Records to process>
===

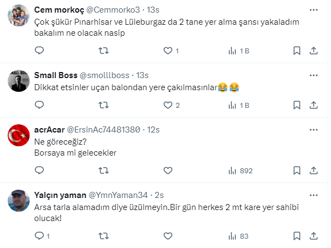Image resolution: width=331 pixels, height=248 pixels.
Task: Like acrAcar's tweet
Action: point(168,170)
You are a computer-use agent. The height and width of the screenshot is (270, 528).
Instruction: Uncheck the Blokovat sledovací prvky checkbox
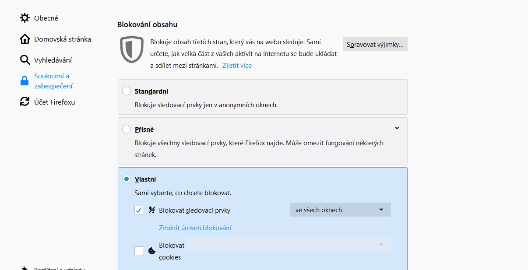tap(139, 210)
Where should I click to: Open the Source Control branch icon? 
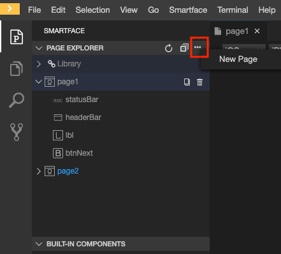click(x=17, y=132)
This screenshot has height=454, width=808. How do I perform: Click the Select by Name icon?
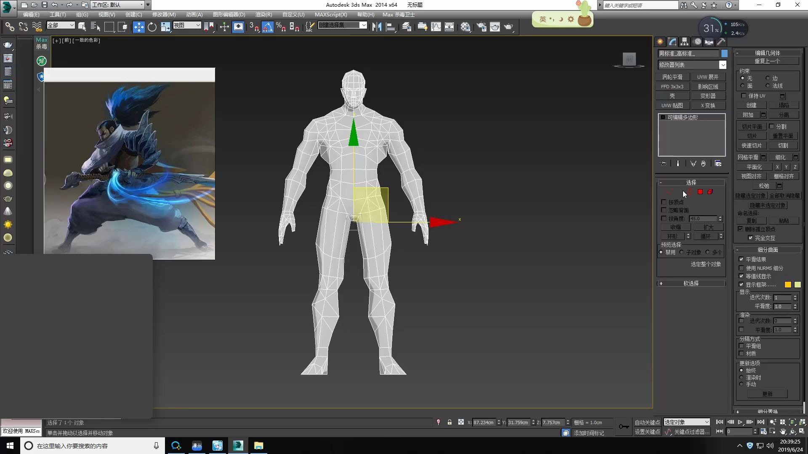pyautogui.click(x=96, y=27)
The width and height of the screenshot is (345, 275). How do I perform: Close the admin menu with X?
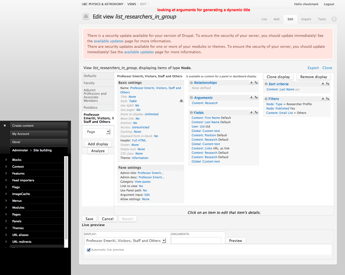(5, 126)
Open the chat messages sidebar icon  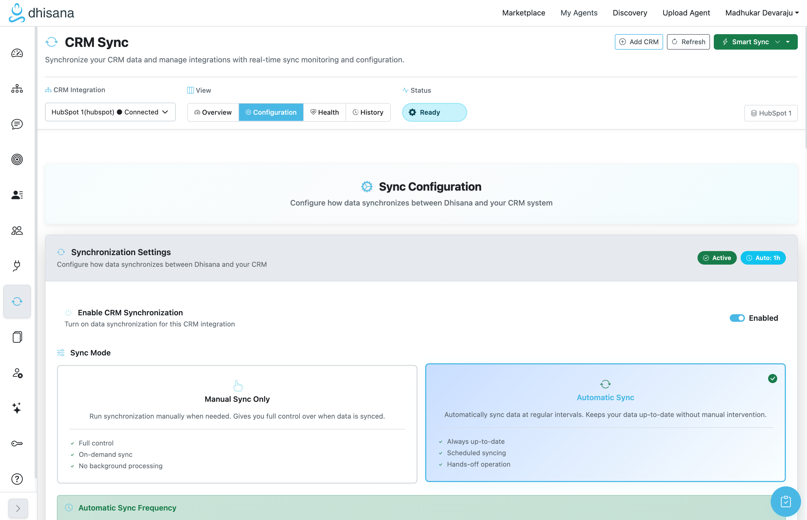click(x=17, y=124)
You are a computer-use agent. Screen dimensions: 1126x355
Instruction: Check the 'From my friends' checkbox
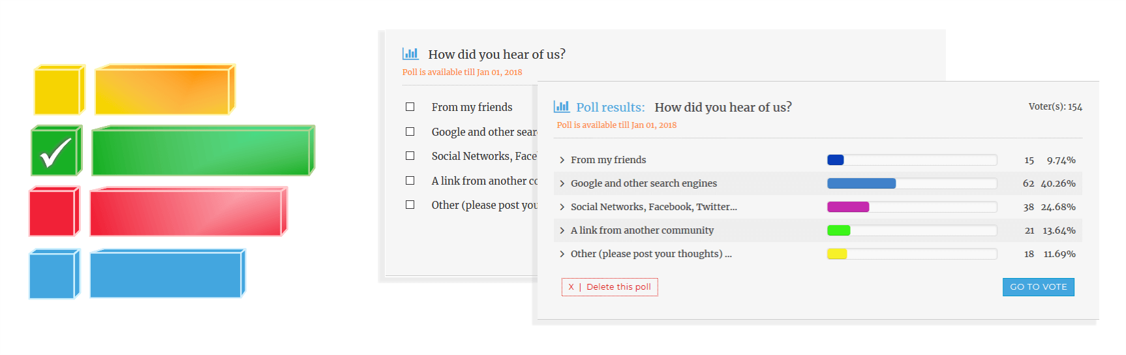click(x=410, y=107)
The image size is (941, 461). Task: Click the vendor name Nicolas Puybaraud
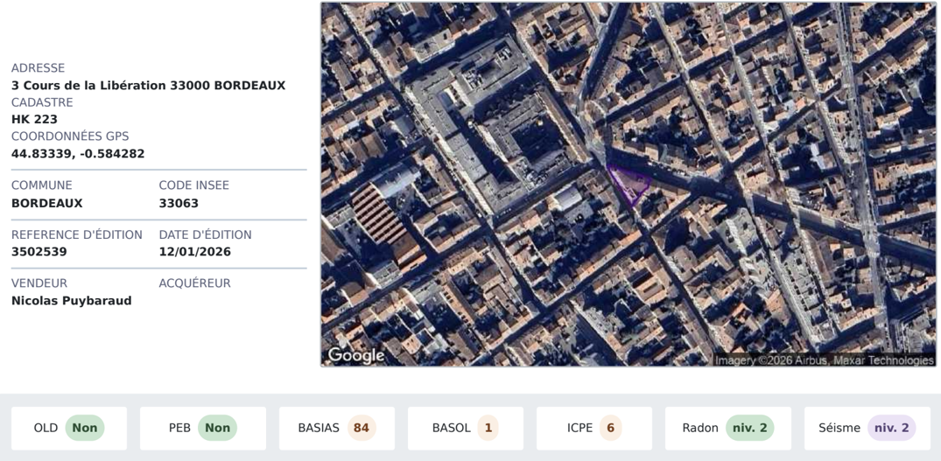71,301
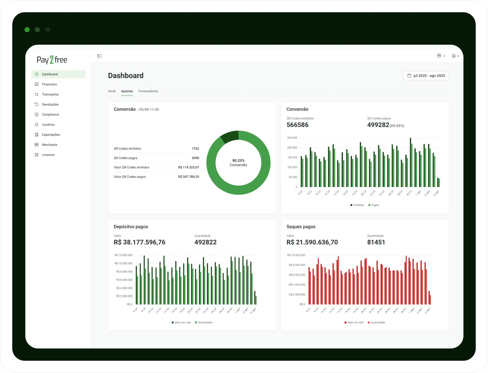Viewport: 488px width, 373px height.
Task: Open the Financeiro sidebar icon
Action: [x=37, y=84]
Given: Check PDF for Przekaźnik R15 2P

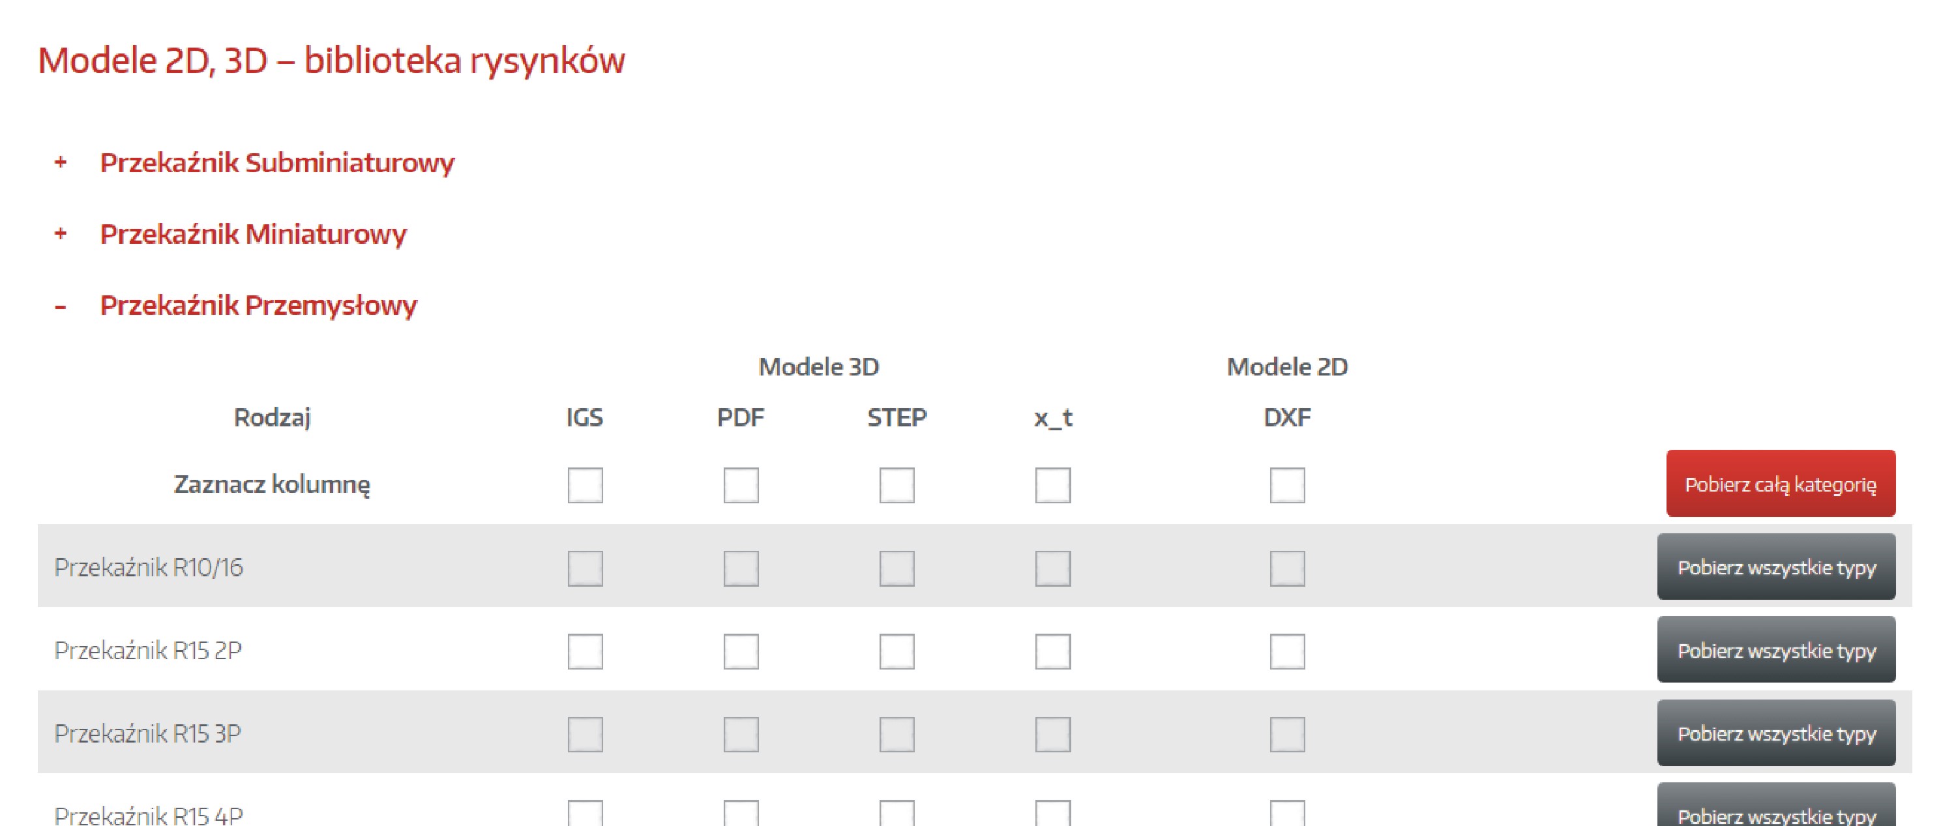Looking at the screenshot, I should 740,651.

===

Short exercise>
Copy out the records word for word, from their beginning through the line that contains "pyautogui.click(x=96, y=27)", with both ends included. Leave the pictures out of your copy.

Response for this exercise>
Image resolution: width=331 pixels, height=248 pixels.
Task: Like acrAcar's tweet
Action: point(168,170)
You are a computer-use agent. The height and width of the screenshot is (270, 528).
Instruction: Uncheck the Blokovat sledovací prvky checkbox
tap(139, 210)
Where should I click to: Open the Source Control branch icon? 
click(x=17, y=132)
This screenshot has height=454, width=808. How do I perform: Click the Select by Name icon?
pyautogui.click(x=96, y=27)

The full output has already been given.